Who needs another uninspiring promise of merely not having been slandered? Colleague, foe or friend -- they all deserve to be the subject of some bitching about. It's deliciously, perversely, obscenely flattering. They exist, we exist, talking about them testifies to their very human existence in conditions we can all relate to.

On the other hand, reducing abject hate to a simmering silence is dishonest and unkind, it is untrue to the basic instinct. At best, it is piteously time consuming and bile producing. So I say to the guarantee of not talking behind my back: Spare me. I live, therefore I talk (and am talked about behind my back or to my face or whichever end of me you choose to address your distress). I am stating categorically that I would rather someone talk behind my back then pretend nothing is wrong, even when I am out of earshot.

How spectacularly insipid is that?

I'd talk about someone who bugs me. Heck, I'd do it about someone who even mildly titillates my interest. They should be so lucky.
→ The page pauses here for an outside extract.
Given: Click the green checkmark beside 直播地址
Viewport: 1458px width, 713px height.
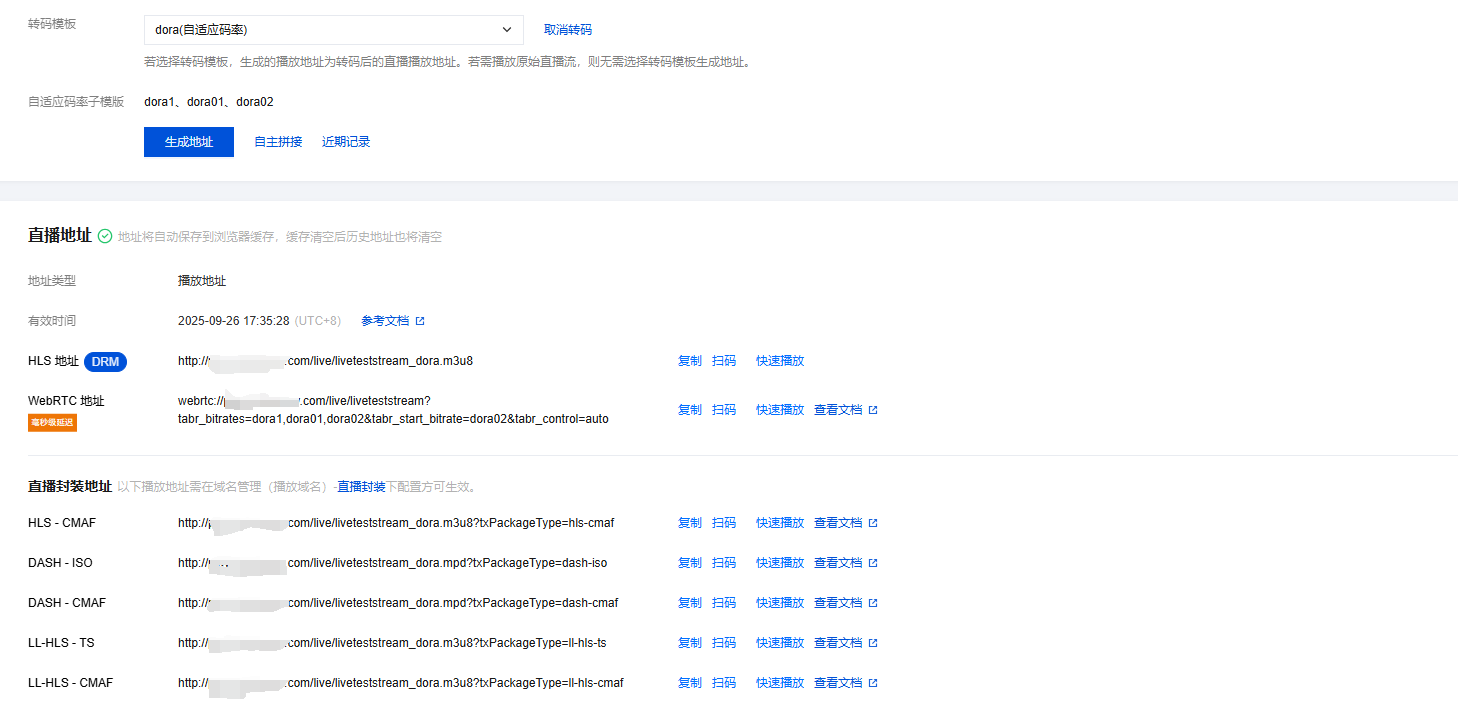Looking at the screenshot, I should tap(105, 237).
After all, if the need to rationalise, articulate and layman-psychoanalyse helps makes a day that much better, then it is the logical thing to do. If "talking behind someone's back" is the pressure valve for some bitter little interior monologue that could potentially cause acid indigestion to your own body then a little is healthy, more is a bloody good idea, and too much is just not enough.
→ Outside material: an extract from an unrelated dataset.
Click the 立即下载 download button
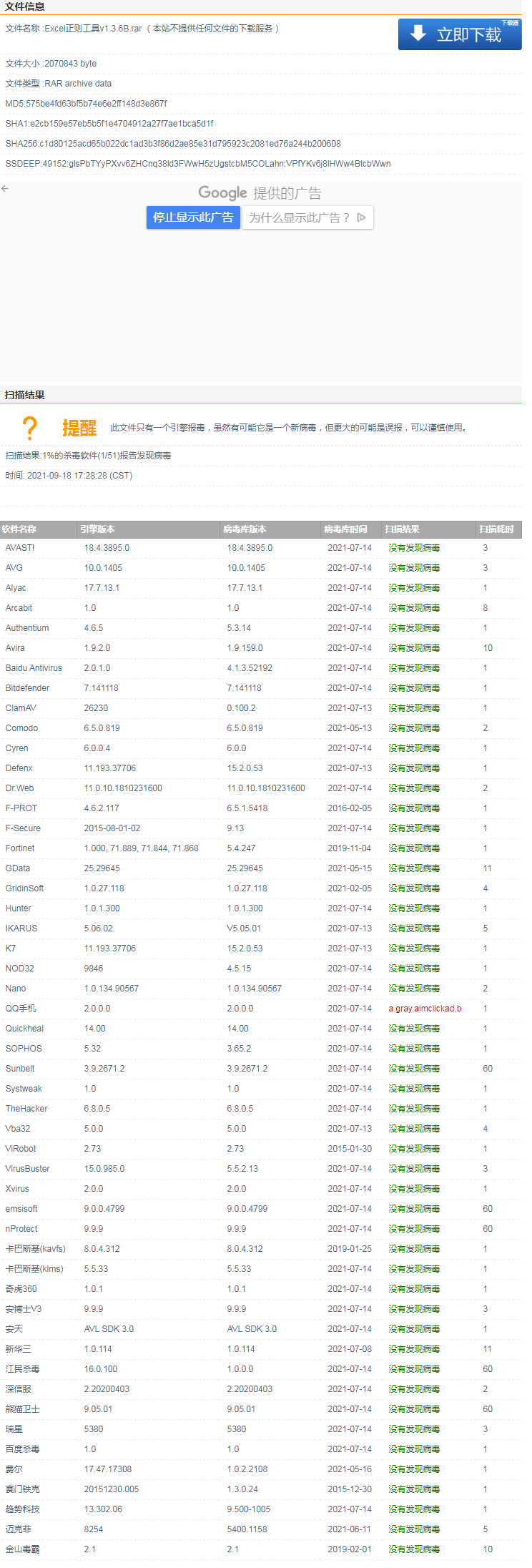 (459, 34)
Really, there should be an international body organising retreats, lectures and entire conferences for it. Turn it into an industry -- save all those who still buy the obsolete notion of not talking behind someone's back. Call the movement Baby, Talk About Back.

Suggested coursework leading to a degree might include:
101: Introduction to B-Tab: The Power Of Getting Verbal
204: B-Tab Basics - Bitchery And The Art Of Staying Sane
302: Getting In Touch With Your Inner Bitch And Getting Her Nasty Ass To Say Hello To The World
403: Physiology And The Psychology Of B-Tab
507: Advanced Bellyaching: The Physics Of Telling It To Someone's Back And Plausible Deniability

Do it if it makes smiling at the subject of your venom easier, if the alternative is delivering a hard smack upside his or her head. Do it to (and with) the best of your friends, who will sympathise and tell you everything will be okay in the end, don't let the turkeys get you down. Hell, do it to rally innocent bystanders to your cause. Do it like you mean it. Do it, uh, for your country.

But most of all, do it because, well, you care about you.

Talk, after all, is cheap. They may be fighting words, no doubt, but they are words after all, in all their transient glory. And what someone doesn't hear about before you manage to get a headstart to fleeing the country certainly won't hurt you.